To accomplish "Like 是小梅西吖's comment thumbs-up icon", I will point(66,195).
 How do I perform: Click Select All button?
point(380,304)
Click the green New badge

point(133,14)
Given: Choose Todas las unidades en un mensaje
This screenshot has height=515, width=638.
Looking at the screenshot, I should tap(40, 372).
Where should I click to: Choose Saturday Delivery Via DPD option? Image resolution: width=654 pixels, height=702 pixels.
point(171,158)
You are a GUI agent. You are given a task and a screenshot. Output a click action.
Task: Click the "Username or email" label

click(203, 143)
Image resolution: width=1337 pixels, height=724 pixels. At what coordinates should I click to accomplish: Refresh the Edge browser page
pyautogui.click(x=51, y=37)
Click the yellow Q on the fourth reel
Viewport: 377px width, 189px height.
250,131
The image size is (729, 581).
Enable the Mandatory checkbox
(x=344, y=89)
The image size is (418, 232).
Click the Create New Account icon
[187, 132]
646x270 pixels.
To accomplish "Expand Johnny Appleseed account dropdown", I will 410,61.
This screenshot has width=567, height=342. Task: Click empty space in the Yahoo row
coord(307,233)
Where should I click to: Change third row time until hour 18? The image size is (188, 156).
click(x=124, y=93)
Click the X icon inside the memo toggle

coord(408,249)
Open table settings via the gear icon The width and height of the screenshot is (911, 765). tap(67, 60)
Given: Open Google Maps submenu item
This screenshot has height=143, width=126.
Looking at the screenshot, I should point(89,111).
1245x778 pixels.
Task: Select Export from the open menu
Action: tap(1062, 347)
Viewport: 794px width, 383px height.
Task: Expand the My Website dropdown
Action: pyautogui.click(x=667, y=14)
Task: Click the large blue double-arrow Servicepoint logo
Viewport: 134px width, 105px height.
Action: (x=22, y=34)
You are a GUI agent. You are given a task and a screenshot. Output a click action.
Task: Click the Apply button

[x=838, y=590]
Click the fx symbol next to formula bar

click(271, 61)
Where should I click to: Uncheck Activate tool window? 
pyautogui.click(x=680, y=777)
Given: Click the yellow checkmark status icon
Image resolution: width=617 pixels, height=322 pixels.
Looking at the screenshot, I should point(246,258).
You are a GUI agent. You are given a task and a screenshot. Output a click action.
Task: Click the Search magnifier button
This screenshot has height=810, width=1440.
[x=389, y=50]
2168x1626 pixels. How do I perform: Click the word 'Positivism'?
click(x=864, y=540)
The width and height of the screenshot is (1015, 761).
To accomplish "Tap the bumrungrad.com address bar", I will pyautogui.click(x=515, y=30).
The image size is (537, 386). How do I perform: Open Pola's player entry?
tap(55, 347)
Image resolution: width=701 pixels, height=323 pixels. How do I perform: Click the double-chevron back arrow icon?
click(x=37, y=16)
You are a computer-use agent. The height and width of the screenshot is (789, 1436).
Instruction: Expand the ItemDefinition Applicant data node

→ Task prompt: Repeat the material above exactly and in full.

→ Result of the exercise:
To accomplish "Like 是小梅西吖's comment thumbs-up icon", I will point(66,195).
 How do I perform: Click Select All button?
point(380,304)
Click the green New badge

point(133,14)
Given: Choose Todas las unidades en un mensaje
This screenshot has height=515, width=638.
Looking at the screenshot, I should tap(40, 372).
Where should I click to: Choose Saturday Delivery Via DPD option? Image resolution: width=654 pixels, height=702 pixels.
point(171,158)
You are a GUI agent. You are given a task and a screenshot. Output a click action.
Task: Click the "Username or email" label

click(203, 143)
Image resolution: width=1337 pixels, height=724 pixels. At what coordinates should I click to accomplish: Refresh the Edge browser page
pyautogui.click(x=51, y=37)
Click the yellow Q on the fourth reel
Viewport: 377px width, 189px height.
250,131
The image size is (729, 581).
Enable the Mandatory checkbox
(x=344, y=89)
The image size is (418, 232).
Click the Create New Account icon
[187, 132]
646x270 pixels.
To accomplish "Expand Johnny Appleseed account dropdown", I will 410,61.
This screenshot has width=567, height=342. Task: Click empty space in the Yahoo row
coord(307,233)
Where should I click to: Change third row time until hour 18? The image size is (188, 156).
click(x=124, y=93)
Click the X icon inside the memo toggle

coord(408,249)
Open table settings via the gear icon The width and height of the screenshot is (911, 765). tap(67, 60)
Given: Open Google Maps submenu item
This screenshot has height=143, width=126.
Looking at the screenshot, I should point(89,111).
1245x778 pixels.
Task: Select Export from the open menu
Action: tap(1062, 347)
Viewport: 794px width, 383px height.
Task: Expand the My Website dropdown
Action: pyautogui.click(x=667, y=14)
Task: Click the large blue double-arrow Servicepoint logo
Viewport: 134px width, 105px height.
Action: (x=22, y=34)
You are a GUI agent. You are given a task and a screenshot. Output a click action.
Task: Click the Apply button

[x=838, y=590]
Click the fx symbol next to formula bar

click(271, 61)
Where should I click to: Uncheck Activate tool window? 
pyautogui.click(x=680, y=777)
Given: Click the yellow checkmark status icon
Image resolution: width=617 pixels, height=322 pixels.
Looking at the screenshot, I should point(246,258).
You are a GUI agent. You are given a task and a screenshot. Output a click action.
Task: Click the Search magnifier button
This screenshot has height=810, width=1440.
[x=389, y=50]
2168x1626 pixels. How do I perform: Click the word 'Positivism'?
click(x=864, y=540)
The width and height of the screenshot is (1015, 761).
To accomplish "Tap the bumrungrad.com address bar", I will pyautogui.click(x=515, y=30).
The image size is (537, 386). How do I perform: Open Pola's player entry?
tap(55, 347)
Image resolution: width=701 pixels, height=323 pixels. How do I perform: Click the double-chevron back arrow icon?
click(x=37, y=16)
You are a computer-use agent. The height and width of the screenshot is (789, 1436).
Instruction: Expand the ItemDefinition Applicant data node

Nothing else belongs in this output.